== Aim of the task ==
Filter the entries and keep only the lines where the string "computer" appears.

== Dataset records ==

^^^^

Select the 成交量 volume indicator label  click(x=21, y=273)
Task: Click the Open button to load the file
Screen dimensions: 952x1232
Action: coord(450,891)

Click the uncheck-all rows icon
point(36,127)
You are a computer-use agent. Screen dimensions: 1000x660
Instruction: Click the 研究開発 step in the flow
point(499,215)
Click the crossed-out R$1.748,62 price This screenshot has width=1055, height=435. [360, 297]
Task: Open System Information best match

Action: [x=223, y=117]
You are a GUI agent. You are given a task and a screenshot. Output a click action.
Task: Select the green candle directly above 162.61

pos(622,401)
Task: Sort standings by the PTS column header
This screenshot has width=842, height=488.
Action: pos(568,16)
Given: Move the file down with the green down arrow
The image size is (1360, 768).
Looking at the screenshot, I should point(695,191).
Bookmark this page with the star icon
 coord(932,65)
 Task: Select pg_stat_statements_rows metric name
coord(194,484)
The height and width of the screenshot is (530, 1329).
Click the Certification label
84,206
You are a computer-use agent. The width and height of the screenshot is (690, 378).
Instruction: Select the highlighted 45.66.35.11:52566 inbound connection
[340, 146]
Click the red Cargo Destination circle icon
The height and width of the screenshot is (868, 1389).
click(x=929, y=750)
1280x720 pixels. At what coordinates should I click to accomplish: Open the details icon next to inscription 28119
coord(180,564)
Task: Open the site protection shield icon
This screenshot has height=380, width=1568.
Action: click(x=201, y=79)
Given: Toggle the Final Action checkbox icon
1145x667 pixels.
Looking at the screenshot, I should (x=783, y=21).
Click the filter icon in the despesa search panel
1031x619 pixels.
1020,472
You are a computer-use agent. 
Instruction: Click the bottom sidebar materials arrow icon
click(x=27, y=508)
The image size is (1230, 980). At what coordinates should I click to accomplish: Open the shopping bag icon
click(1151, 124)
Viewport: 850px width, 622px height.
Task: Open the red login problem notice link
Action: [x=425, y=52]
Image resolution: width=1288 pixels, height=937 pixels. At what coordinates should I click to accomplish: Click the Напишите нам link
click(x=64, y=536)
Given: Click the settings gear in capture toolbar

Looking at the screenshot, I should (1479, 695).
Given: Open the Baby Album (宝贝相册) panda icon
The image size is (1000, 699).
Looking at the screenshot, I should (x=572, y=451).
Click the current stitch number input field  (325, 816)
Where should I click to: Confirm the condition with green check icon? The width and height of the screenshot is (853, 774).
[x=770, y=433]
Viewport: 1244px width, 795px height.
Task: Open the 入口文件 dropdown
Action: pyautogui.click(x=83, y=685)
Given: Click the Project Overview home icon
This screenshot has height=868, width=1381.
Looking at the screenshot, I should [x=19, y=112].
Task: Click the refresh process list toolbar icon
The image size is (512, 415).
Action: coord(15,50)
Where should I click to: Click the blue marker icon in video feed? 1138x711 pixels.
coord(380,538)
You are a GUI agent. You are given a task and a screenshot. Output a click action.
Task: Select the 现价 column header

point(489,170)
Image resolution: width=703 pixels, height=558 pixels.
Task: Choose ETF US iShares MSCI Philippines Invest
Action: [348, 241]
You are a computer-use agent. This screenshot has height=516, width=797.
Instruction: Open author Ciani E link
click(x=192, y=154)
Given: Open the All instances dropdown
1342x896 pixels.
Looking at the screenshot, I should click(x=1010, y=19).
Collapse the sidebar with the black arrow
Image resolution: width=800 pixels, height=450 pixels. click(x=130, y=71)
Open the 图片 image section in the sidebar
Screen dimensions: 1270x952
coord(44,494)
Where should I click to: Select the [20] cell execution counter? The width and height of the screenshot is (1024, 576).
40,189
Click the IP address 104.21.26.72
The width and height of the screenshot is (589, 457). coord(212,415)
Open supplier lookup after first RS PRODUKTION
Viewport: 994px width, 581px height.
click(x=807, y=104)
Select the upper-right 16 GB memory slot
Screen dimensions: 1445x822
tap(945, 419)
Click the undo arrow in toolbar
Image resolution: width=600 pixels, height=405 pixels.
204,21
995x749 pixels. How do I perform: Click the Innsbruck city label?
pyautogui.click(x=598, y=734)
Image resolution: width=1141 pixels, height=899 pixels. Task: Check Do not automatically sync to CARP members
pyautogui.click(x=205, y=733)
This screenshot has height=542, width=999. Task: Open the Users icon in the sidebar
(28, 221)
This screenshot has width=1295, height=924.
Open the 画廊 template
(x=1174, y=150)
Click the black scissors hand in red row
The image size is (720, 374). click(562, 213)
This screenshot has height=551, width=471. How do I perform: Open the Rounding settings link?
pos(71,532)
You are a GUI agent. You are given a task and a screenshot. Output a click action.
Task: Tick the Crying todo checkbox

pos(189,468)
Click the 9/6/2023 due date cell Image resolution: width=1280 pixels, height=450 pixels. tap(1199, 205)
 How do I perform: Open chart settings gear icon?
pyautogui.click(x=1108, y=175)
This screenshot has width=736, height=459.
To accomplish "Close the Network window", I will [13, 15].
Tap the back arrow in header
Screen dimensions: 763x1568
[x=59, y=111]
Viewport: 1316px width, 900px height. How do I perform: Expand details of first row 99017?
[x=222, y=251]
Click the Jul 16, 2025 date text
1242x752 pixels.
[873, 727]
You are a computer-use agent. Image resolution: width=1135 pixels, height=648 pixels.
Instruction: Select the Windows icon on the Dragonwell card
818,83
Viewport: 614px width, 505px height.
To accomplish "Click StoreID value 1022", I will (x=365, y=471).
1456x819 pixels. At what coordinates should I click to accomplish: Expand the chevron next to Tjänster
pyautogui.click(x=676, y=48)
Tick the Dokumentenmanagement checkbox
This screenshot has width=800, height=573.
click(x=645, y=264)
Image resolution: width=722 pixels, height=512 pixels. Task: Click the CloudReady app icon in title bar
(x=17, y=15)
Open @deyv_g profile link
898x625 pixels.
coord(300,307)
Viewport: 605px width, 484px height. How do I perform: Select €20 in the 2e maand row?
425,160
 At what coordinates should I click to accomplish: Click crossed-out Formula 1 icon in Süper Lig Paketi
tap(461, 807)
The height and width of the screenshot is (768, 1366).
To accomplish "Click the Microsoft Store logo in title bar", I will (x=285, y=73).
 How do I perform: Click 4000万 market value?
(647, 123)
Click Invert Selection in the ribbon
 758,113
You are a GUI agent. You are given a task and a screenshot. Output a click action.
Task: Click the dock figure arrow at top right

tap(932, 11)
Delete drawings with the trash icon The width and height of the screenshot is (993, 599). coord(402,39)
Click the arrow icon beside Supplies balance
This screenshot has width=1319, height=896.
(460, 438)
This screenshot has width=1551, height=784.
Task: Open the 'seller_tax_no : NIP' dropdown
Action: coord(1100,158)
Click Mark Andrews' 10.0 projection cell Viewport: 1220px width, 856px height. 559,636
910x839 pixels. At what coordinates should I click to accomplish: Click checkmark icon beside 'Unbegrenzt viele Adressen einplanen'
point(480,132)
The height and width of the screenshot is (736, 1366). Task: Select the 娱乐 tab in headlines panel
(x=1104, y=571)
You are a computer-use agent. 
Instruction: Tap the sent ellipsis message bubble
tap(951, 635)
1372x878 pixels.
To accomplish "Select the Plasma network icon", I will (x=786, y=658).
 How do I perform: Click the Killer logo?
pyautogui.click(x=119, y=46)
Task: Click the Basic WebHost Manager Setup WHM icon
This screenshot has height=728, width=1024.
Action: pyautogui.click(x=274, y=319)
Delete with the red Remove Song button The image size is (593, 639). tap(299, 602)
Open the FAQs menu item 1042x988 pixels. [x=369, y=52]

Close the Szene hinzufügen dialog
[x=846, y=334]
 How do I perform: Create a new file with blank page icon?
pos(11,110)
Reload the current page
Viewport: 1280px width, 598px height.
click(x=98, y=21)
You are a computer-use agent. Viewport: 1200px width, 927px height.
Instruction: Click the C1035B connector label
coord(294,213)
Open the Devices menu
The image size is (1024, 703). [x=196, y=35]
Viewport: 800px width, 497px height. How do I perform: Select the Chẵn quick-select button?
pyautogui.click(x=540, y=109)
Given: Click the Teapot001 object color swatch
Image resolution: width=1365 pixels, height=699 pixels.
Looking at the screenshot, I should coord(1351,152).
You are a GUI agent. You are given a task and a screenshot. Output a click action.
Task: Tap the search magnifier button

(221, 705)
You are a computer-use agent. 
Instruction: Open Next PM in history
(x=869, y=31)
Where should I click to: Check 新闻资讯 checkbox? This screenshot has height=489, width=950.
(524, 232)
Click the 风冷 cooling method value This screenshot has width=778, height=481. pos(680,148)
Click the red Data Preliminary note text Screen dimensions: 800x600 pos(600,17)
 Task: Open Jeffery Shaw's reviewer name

^^^^

== The answer ==
You are a computer-use agent. Screen dimensions: 1000x660
You are a computer-use agent. The width and height of the screenshot is (690, 378).
You are a computer-use agent. 
You are a computer-use agent. This screenshot has height=516, width=797.
You are a computer-use agent. Image resolution: width=1135 pixels, height=648 pixels.
You are a computer-use agent. 
You are a computer-use agent. Viewport: 1200px width, 927px height.
You are a computer-use agent. 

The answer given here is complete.